Ambient system credentials
This command uses the AWS credential provider chain available to the Auth
Service. The credentials must be able to assume the IAM role passed in
--assume-role-arn.
$ tctl plugins install awsic \
--instance-arn ${IDENTITY_CENTER_INSTANCE_ARN} \
--instance-region ${IDENTITY_CENTER_INSTANCE_REGION} \
--use-system-credentials \
--assume-role-arn ${AWS_IAM_ROLE_ARN} \
--scim-url ${IDENTITY_CENTER_SCIM_BASE_URL} \
--scim-token ${IDENTITY_CENTER_SCIM_BEARER_TOKEN} \
--access-list-default-owner ${TELEPORT_ACCESS_LIST_DEFAULT_OWNER} \
--roles-sync-mode NONE
AWS OIDC integration
This command uses the AWS OIDC integration named by --oidc-integration instead
of ambient AWS credentials. Create the AWS OIDC integration before running the
installer.
$ tctl plugins install awsic \
--instance-arn ${IDENTITY_CENTER_INSTANCE_ARN} \
--instance-region ${IDENTITY_CENTER_INSTANCE_REGION} \
--no-use-system-credentials \
--oidc-integration ${AWS_OIDC_INTEGRATION_NAME} \
--scim-url ${IDENTITY_CENTER_SCIM_BASE_URL} \
--scim-token ${IDENTITY_CENTER_SCIM_BEARER_TOKEN} \
--access-list-default-owner ${TELEPORT_ACCESS_LIST_DEFAULT_OWNER} \
--roles-sync-mode NONE
Roles Sync Modes
The Roles Sync Mode controls whether the IC integration will create Account
Assignment roles for each possible AWS Account Assignment. There are currently
two possible values: ALL (create roles for all possible Account Assignments)

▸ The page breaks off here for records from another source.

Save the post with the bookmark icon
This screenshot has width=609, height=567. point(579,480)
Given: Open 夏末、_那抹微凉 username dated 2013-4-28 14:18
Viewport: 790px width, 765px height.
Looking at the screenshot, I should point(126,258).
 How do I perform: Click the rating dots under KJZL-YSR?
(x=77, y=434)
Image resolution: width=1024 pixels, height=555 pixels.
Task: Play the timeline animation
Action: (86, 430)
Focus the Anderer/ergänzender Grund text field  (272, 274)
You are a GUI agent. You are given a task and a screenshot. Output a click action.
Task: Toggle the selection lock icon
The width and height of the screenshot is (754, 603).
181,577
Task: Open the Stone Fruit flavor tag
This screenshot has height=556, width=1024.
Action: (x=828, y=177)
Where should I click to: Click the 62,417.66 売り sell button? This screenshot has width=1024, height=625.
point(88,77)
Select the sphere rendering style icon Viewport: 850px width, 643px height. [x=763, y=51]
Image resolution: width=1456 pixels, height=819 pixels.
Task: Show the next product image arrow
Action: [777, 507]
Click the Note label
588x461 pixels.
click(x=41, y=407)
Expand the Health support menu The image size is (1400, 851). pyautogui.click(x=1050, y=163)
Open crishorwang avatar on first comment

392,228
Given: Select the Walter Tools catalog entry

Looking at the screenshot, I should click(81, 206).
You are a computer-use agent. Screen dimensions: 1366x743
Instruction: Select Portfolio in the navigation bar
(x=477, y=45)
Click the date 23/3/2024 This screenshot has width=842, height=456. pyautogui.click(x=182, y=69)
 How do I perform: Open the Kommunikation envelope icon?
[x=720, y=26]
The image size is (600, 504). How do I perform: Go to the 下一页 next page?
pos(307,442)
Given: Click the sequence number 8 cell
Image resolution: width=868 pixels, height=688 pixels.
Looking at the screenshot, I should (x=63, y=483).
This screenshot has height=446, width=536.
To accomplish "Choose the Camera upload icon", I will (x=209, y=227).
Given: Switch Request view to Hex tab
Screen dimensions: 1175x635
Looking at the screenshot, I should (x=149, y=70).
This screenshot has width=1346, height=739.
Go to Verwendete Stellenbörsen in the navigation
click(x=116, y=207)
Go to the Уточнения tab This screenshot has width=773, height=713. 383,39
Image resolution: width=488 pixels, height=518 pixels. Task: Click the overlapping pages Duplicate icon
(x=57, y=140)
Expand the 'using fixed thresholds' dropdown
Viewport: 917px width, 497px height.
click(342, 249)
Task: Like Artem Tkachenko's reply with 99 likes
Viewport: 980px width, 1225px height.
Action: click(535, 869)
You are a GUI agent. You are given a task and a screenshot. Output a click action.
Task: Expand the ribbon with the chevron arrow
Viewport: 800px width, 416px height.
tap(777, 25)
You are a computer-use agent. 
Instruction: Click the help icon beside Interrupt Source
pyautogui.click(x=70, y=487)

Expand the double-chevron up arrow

and NONE (do not create roles for any possible Account Assignment).
The integration's Group Import process uses these Account Assignment roles to
provision access for the Access Lists it creates. In order to prevent the integration
from creating invalid Access Lists, setting the Roles Sync Mode to NONE also
requires that integration's Group Import filter contain a single exclude-all clause.
Teleport enforces this restriction, preventing the accidental creation of an invalid configuration.
Switching Roles Sync Modes
After installation you can switch the Roles Sync Mode from NONE to ALL using
tctl plugins edit.
$ tctl plugins edit awsic --roles-sync-mode ALL
Moving from Roles Sync Mode ALL to NONE may cause Teleport to potentially
delete in-use roles, so that transition is not allowed.
Currently the only way to move back to NONE is deleting and re-installing the integration.